EXCERPTED RECORDS below:
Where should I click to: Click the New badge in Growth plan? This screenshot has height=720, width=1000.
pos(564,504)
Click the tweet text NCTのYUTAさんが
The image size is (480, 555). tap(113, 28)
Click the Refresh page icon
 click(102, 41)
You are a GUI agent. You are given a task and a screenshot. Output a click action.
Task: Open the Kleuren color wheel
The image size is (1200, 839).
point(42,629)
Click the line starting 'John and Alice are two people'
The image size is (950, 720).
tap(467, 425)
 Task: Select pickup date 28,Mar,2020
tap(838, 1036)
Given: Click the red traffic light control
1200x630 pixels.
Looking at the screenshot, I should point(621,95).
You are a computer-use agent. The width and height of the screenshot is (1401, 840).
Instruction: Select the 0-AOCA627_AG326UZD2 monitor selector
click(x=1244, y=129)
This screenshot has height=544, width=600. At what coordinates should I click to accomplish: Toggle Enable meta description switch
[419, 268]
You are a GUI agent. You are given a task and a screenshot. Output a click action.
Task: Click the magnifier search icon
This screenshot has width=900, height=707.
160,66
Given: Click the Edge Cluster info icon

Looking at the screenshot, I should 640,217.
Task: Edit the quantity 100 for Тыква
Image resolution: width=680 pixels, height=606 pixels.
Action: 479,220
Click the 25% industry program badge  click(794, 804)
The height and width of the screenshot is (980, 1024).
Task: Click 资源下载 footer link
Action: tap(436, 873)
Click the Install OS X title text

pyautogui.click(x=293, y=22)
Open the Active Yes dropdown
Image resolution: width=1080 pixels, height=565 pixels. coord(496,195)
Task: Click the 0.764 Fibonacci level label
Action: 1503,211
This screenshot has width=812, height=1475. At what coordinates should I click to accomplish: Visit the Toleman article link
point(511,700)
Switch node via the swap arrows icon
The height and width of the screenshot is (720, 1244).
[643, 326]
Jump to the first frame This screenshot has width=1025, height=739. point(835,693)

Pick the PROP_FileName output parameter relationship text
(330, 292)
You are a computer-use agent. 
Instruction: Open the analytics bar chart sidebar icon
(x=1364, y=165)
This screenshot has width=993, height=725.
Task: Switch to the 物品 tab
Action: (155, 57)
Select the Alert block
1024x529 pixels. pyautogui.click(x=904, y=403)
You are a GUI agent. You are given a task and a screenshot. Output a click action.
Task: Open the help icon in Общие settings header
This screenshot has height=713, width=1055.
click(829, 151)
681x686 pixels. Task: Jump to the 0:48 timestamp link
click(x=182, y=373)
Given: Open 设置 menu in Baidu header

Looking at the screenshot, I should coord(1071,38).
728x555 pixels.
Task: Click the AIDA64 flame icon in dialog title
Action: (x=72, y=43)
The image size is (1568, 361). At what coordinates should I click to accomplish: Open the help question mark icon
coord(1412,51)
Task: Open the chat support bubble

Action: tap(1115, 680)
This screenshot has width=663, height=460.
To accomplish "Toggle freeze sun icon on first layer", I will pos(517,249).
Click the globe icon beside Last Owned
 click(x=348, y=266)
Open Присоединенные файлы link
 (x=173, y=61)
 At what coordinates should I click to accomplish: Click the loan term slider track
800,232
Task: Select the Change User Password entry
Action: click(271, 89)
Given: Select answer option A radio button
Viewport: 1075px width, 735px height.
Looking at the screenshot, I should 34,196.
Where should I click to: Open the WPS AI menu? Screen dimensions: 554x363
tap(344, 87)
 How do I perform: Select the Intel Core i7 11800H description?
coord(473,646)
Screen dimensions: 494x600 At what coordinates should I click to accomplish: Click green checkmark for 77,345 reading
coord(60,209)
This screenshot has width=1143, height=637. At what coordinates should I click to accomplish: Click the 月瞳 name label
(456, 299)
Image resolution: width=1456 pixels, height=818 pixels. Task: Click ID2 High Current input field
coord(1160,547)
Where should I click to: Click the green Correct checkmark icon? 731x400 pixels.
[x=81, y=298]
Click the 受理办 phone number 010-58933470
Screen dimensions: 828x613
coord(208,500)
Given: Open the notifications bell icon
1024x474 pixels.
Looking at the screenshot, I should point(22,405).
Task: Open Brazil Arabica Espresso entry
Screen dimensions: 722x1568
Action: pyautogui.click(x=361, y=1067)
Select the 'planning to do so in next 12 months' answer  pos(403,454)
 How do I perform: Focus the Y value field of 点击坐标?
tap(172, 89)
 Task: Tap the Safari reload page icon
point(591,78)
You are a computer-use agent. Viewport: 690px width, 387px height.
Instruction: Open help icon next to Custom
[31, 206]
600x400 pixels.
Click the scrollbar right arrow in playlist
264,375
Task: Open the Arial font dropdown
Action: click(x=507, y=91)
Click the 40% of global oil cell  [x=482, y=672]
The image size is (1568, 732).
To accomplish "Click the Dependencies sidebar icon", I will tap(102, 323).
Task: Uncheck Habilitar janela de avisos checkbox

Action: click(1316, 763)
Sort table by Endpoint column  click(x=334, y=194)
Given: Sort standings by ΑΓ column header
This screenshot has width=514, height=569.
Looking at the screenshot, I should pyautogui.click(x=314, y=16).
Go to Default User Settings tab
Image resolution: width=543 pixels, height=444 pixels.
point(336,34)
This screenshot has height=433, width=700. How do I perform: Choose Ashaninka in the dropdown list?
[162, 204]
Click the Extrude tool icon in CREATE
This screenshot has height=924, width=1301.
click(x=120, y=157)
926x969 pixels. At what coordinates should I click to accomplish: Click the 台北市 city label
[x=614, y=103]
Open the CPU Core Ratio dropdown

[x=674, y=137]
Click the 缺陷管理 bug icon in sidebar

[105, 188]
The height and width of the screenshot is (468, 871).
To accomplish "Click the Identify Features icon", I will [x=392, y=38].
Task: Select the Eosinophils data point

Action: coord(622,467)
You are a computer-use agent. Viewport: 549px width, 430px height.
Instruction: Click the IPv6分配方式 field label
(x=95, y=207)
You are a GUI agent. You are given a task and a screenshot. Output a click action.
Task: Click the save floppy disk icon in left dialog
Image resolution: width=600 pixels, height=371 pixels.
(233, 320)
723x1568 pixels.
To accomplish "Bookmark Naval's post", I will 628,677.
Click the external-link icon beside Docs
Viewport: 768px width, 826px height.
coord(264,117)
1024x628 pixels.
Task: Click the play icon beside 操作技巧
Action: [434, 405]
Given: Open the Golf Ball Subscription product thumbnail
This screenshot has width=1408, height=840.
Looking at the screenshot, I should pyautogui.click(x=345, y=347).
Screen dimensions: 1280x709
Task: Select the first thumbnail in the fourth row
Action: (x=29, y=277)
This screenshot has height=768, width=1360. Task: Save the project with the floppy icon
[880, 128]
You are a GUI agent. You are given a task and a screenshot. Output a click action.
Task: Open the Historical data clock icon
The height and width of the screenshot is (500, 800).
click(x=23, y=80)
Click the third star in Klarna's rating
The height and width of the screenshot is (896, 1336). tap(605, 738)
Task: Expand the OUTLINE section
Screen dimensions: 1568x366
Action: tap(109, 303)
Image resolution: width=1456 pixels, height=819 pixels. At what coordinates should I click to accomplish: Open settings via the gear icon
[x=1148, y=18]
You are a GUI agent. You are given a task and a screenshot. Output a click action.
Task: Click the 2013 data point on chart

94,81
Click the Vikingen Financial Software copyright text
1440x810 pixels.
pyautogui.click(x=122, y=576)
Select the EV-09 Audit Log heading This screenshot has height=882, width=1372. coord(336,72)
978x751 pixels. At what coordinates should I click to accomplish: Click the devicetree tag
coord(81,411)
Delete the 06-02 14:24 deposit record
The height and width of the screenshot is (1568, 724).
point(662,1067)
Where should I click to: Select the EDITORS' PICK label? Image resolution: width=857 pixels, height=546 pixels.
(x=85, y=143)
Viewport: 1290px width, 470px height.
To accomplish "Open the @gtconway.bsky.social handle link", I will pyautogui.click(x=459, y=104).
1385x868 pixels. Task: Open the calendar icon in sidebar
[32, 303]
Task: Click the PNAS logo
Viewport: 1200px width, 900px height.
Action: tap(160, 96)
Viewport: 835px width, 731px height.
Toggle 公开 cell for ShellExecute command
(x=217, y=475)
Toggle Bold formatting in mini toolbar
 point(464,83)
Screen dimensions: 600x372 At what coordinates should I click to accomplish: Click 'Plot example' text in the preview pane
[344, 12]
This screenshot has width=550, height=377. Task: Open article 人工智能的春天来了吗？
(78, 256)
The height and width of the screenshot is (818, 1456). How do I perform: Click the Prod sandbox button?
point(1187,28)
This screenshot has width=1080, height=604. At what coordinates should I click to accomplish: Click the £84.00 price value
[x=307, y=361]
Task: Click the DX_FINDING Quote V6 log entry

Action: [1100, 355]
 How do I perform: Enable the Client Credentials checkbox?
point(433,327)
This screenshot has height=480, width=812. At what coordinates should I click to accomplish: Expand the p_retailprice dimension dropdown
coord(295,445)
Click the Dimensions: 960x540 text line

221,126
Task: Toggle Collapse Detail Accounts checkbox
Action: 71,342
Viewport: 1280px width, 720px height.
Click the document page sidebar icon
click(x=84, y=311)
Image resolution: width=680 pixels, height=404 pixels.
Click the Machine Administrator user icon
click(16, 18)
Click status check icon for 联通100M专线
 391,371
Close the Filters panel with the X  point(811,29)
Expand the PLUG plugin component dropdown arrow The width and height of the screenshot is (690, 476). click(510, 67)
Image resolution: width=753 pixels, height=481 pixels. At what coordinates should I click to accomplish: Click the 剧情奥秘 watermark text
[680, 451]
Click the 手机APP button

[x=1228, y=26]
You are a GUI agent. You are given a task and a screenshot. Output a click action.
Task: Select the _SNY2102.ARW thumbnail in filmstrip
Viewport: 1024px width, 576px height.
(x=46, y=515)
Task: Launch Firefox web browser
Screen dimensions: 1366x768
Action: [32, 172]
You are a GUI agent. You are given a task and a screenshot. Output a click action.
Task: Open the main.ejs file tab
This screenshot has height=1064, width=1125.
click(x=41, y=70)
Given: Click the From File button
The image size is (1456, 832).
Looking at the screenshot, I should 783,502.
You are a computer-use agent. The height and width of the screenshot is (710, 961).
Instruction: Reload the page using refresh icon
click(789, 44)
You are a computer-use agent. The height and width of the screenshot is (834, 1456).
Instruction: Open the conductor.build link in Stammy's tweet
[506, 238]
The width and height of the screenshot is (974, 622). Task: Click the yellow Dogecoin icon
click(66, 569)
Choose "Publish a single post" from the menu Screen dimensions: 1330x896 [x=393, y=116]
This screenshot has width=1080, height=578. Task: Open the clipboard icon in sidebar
End of EXCERPTED RECORDS.
All lines from the one holding "The image size is (1456, 832)." through the end of the entries need to be given again exactly. Leave out the others.

The image size is (1456, 832).
Looking at the screenshot, I should 783,502.
You are a computer-use agent. The height and width of the screenshot is (710, 961).
Instruction: Reload the page using refresh icon
click(789, 44)
You are a computer-use agent. The height and width of the screenshot is (834, 1456).
Instruction: Open the conductor.build link in Stammy's tweet
[506, 238]
The width and height of the screenshot is (974, 622). Task: Click the yellow Dogecoin icon
click(66, 569)
Choose "Publish a single post" from the menu Screen dimensions: 1330x896 [x=393, y=116]
This screenshot has width=1080, height=578. Task: Open the clipboard icon in sidebar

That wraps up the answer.